Andrew Teacher, Co-founder at LauderTeacher, one of the UK’s leading advisors on real estate communications, investor relations and a former spokesman for the BPF, comments on the potential Budget.

Mansion tax

“Nobody likes paying tax, but the reality is a council tax revaluation is long overdue. Rather than distorting the market, which is what a mansion tax on homes over £2 million will do, it should be a properly balanced reset of the regime to remove distortions and equalise the tax take across the country.”

“The reality is that in many parts of London, people living in a £2 million house are not living in a mansion. Equally, there will be many people who own multiple dwellings such as holiday homes, homes for their kids or buy-to-lets who are benefiting from lower council tax rates in many parts of the country.”

“That, combined with the decrepit and outdated system of business rates, means council tax is a big earner that simply needs a fundamental reset. Doing anything other than this undermines the opportunity at stake and shows that the government is not willing to do the radical things it needs to.”

 

Business rates

“Back in 2009 I lobbied for a £2 billion refund in empty property rate relief, which Gordon Brown handed over following a national campaign we waged on behalf of pensioners and listed landlords alike.
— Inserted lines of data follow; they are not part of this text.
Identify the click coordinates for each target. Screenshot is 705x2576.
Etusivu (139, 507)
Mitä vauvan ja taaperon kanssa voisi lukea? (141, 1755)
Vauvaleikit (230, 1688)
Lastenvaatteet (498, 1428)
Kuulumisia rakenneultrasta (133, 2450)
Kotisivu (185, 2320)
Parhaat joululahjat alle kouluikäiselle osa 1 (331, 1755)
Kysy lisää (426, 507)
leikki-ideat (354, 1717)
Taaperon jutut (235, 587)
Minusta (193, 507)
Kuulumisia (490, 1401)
Relief for empty properties is just one of a stack of carve-outs that exist within the business rates regime, creating complexity and inefficiency.

The take from business rates has continued to reduce from a peak of around £30 billion in the 2010s, driven by the destruction of the High Street and successive governments’ refusal to properly reset an outdated and inefficient regime.”
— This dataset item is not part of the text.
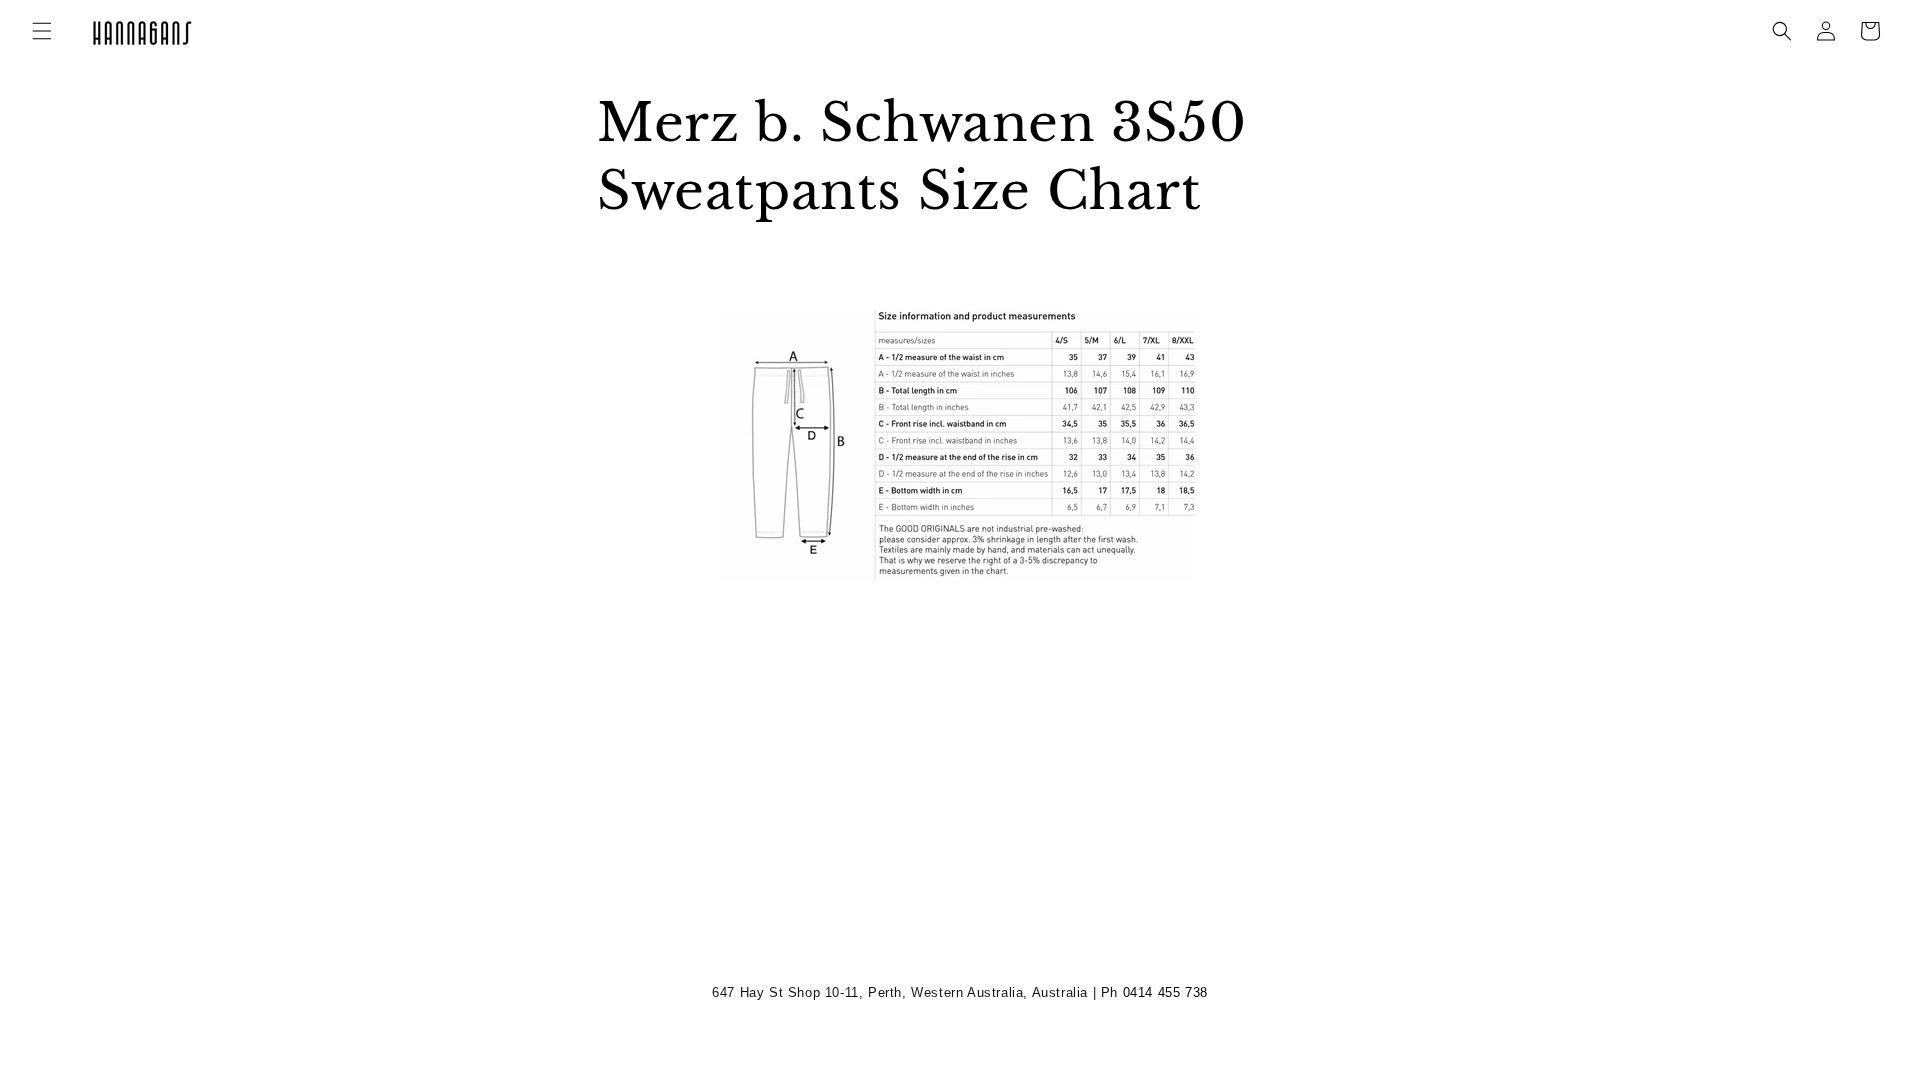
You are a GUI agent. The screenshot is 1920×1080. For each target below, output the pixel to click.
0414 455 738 (1165, 992)
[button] (42, 31)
“Rather than taxing business failure – which is what business rates often do, creating a tax charge where companies might not be making any profit – there should be a full review and a full reset of the regime.”

 

“Given the dominance of big members such as Segro, the BPF has been silent on the need to properly spread the load across major warehouse landlords who have enjoyed booming valuations over the last 15 years as the High Street has moved online.

The only way of making the system fair is to equalise this inefficiency. But fundamentally, if we want to start to drive growth then we need to take small independent retailers and leisure operators out of the regime entirely.
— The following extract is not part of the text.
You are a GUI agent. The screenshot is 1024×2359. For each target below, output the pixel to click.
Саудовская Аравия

This cannot be a carve-out for small local supermarket stores or banks, as has happened in the past. There has to be some incentive for a small florist or fashion designer to make the shift from their front room to the High Street. Unless the government is prepared to do that, it is not just missing a trick but failing on an obvious opportunity to drive growth.”

 

Planning reforms

“We have had an avalanche of planning announcements over the last year and most reform is welcome. But this is yet another area where the government is simply not using the huge majority it has to effect radical change.”

“Without proper funding for local council planners, a total removal of domestic extensions from the planning system, and a zero rating for development levies in London over the next two years, we are not going to see meaningful growth during this Parliament.

Reducing affordable housing levies is not going to be a popular decision, but policymakers and charities need to understand that right now nothing is getting built at all. This is creating a logjam and affecting the ability of developers and housing associations to get anything off the ground.”

“The housing market is basically in A&E. It needs to be resuscitated and changing the bedsheets is not going to do that.”

“We should be looking at zoning policies that pre-designate planning consent and avoid the continuous back and forth with different agencies, and the predictable debates around height and massing that are still going on.”

“The other elephant in the room remains the Building Safety Regulator and the incoming swathes of regulation brought in by the Renters Reform Act, which the chancellor herself fell foul of recently. Whilst these things are doubtlessly well intentioned, they contradict the government’s growth agenda, undermine the ability of investors to act, and reduce Britain’s competitiveness in what is a truly international marketplace.”